It’s going to be a long, hot weekend. Today’s high is projected only for the mid-eighties, but beginning tomorrow, the mercury will pass ninety and keep going up on into next week.
Two hundred bales. That’s how many we’ll have to load and stack, then unload and restack, over the next couple of days. We’ll be spending the weekend on the land, working with the fruits of the earth — and we’re going to need plenty of water.
Today, with modern conveniences and usually-ready access to clean water at nearly any store, people forget just how elemental a need it is. We have entered an era in which a sizeable portion of the population has never gone without clean running water — more, without access to filtered bottled water, potable and portable. But the reality is that this is a very new development.
Of course, if you’ve ever had the chance to drink clean water straight from a spring, you’ll know that there’s no comparison between it and bottled water in terms of taste. It’s the presence of minerals in the right proportion that give natural spring and well water their wonderful flavor. [And, of course, if you’ve ever been forced to drink hard water heavy with iron, you’ll know just unpalatable it’s possible for potable water to be, too.] But these days, there’s fairly ready access to bottled water, provided that you can afford to buy it.
It wasn’t all that long ago that bottled water — of the mass-produced and mass-marketed variety — didn’t exist. For that matter, it wasn’t that long ago that plastic didn’t exist. In fewer than a hundred years, we’ve reduced nearly every aspect of daily life, it seems, into something small and portable, light-weight and hand-held and taken thoroughly for granted. I’m old enough to remember a time when the most effective means by which to carry cold drinking water was a heavy Thermos. Go back another generation or two, and the only option was a flask.
It seems odd now to people, especially young ones, that our parents and grandparents lived in a world devoid of smartphones and tablet computers, of Internet and streaming video, of overnight deliveries and high-speed jets, of plastic bottles and iced lattes. Stranger still to think that my own father knew what it was to live without running water or electricity, to travel by horse-drawn wagon, to carry water as he worked in the fields in a flask that he could tie to his belt or to a horse’s saddle.
It really has not been so long ago that flasks were an ordinary part of daily life.
Of course, they bore little resemblances to today’s space-age plastic bottles. Those made of animal organs and skins didn’t do much to keep the water cold, and the later metal ones would actually heat it up. The clay versions were better at keeping their contents cool, but they were heavy, not well-suited to carrying during a long journey on foot. But on horseback, a clay flask could be tied to a pack or the saddlehorn, and still perform its function fairly well.
Our peoples knew this, and, ever practical, our potters adapted their work accordingly.
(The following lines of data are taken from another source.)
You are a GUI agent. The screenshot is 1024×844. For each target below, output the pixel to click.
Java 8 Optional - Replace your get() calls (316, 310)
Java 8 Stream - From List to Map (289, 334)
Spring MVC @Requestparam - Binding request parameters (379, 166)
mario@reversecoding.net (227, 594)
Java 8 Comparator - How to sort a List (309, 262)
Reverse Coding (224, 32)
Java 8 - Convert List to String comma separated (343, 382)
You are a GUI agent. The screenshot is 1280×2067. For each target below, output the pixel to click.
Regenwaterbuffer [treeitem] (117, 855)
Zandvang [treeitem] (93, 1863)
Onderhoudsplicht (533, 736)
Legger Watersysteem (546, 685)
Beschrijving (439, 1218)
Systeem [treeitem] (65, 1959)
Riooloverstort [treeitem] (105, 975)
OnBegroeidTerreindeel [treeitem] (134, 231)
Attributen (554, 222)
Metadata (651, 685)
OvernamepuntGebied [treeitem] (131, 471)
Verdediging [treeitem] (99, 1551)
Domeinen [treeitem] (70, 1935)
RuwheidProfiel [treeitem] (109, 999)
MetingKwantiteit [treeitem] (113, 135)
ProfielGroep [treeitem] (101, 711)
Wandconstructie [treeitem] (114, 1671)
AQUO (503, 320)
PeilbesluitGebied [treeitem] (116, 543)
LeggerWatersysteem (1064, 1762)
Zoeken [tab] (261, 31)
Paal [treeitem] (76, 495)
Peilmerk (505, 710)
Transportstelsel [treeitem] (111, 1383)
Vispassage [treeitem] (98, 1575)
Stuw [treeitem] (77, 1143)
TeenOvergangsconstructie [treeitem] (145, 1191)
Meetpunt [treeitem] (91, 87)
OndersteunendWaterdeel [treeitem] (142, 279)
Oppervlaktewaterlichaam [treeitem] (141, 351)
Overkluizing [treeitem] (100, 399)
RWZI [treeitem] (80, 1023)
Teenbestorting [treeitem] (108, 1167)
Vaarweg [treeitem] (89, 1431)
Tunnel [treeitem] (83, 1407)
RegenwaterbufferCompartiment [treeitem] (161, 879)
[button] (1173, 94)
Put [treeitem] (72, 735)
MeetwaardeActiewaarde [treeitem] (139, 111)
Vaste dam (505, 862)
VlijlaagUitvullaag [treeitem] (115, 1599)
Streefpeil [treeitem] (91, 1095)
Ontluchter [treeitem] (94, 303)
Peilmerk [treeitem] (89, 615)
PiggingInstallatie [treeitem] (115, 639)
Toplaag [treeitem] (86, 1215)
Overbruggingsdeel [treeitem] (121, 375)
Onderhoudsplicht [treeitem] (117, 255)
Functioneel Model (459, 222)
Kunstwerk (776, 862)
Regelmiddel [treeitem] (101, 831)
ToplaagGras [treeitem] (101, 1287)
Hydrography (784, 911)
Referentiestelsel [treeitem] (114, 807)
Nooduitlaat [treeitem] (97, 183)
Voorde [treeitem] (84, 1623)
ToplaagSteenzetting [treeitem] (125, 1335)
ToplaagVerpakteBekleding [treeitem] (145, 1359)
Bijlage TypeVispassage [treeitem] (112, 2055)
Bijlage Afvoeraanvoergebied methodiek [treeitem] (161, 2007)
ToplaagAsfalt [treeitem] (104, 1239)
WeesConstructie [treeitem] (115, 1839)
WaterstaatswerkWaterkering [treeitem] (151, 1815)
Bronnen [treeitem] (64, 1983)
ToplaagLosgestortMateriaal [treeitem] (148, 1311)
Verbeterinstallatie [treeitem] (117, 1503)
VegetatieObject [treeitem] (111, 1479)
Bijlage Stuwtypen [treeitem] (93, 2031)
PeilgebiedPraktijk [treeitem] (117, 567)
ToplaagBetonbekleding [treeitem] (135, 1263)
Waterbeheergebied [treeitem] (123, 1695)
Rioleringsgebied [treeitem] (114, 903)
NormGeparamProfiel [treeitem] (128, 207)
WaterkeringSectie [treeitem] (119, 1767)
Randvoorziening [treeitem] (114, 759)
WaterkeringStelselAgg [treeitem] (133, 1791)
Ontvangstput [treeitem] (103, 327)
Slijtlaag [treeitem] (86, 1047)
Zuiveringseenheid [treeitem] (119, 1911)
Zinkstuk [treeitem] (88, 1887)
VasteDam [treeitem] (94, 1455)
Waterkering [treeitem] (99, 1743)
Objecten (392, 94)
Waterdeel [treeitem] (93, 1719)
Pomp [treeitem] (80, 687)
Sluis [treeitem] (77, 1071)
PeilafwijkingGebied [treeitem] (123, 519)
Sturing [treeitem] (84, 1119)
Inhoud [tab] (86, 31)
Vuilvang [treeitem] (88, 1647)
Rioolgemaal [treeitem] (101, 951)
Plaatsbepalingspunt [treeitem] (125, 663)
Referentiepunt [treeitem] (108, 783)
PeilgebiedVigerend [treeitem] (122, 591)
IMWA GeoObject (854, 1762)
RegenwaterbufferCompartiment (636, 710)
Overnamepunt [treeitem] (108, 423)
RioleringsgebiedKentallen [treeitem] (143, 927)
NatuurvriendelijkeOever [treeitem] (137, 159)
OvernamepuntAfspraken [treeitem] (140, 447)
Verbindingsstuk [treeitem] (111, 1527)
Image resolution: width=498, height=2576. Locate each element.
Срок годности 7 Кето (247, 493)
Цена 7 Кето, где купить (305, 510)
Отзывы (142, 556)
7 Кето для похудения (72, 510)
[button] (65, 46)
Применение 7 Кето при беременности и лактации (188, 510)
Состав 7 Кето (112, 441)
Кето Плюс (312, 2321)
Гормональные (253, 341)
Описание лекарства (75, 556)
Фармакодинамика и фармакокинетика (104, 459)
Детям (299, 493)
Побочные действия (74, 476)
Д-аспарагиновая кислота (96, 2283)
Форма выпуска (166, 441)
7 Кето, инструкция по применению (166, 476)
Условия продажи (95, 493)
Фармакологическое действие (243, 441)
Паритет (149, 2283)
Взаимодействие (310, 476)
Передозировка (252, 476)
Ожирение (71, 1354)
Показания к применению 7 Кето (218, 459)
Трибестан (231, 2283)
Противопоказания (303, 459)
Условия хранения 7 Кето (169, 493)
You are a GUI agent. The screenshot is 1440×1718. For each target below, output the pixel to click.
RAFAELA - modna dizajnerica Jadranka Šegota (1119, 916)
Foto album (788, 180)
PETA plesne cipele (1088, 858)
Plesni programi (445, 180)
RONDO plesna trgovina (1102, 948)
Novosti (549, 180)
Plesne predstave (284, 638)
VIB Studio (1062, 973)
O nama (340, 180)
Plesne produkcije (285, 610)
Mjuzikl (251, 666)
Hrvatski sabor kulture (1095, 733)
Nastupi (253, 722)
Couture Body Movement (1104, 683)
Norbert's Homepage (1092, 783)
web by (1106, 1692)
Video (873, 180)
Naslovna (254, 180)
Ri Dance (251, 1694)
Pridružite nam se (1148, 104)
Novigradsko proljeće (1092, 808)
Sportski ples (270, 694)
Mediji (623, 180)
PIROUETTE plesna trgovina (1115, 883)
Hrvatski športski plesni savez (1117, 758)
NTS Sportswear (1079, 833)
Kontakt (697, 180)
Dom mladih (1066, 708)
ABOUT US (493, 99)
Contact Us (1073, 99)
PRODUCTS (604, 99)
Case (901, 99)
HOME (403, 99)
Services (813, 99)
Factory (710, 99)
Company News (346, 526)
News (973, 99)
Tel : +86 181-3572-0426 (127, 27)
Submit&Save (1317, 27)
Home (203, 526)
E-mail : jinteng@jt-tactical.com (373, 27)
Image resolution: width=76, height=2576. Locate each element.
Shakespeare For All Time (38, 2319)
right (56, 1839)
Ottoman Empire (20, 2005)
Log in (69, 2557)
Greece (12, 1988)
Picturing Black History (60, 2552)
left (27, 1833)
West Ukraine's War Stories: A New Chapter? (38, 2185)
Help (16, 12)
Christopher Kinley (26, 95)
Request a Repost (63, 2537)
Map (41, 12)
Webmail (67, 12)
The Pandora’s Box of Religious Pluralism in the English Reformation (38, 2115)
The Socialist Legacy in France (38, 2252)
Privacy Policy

There was a time when clay flasks were a more common sight in collections of Native art, even those comprising more modern works, but it’s an art form that finds fewer practitioners these days. Perhaps it’s simply the attenuation of collective memory, a relegation of them to the past from a present in which they are no longer needed, present in which they seem archaic, artifacts of a time perceived as long gone.
Still, it’s occasionally possible to find such works wrought entirely in the old way: from the earth, and from the water. cured in the air and tempered in the fire. We have one such work in oru inventory, the last and only one, and it’s a special piece in many respects. From its description in the Other Artists: Pottery gallery here on the site:
This classic water flask was hand-made many years ago by Wings’s sister, Cynthia Bernal Pemberton (Taos Pueblo). Made of Taos Pueblo’s iconic micaceous clay, the flask is pristine but for the turtle carved in relief on the front. It hangs from a white deerhide thong. Stands 7.5″ high by 6.5″ across at widest point (dimensions approximate).
Micaceous clay
$325 + shipping, handling, and insurance
Requires special handling; extra shipping charges apply
We tend to regard the elements as discrete and disparate spirits, as forces that exist in opposition to one another. But in fact, they also form their own unions, partnerships and collectives, working cooperatively at times, complementarily at others. Sometimes, it’s an effort to bolster one of their number, or to transform its identity; at others, it’s a way of creating a greater and wholly unique whole out of the sum of their various parts.
This work is a wedding of earth and water in a rite officiated by air and fire, one that melds the two into a unified whole: one in which earth’s identity dominates, but one whose purpose serves the water. It’s also a tribute to tradition, to culture, to history and ancestry.
Perhaps it is a lesson, as well? A reminder, and a beautiful one, of the inherent value of the old ways, even as we perceive them to be in tension with the new? Contemporary conveniences are wonderful things, but their use gains meaning in their contrast with older ways of living . . . and, when evaluated relative to history, in the continuity they can help provide for tradition in a modern world.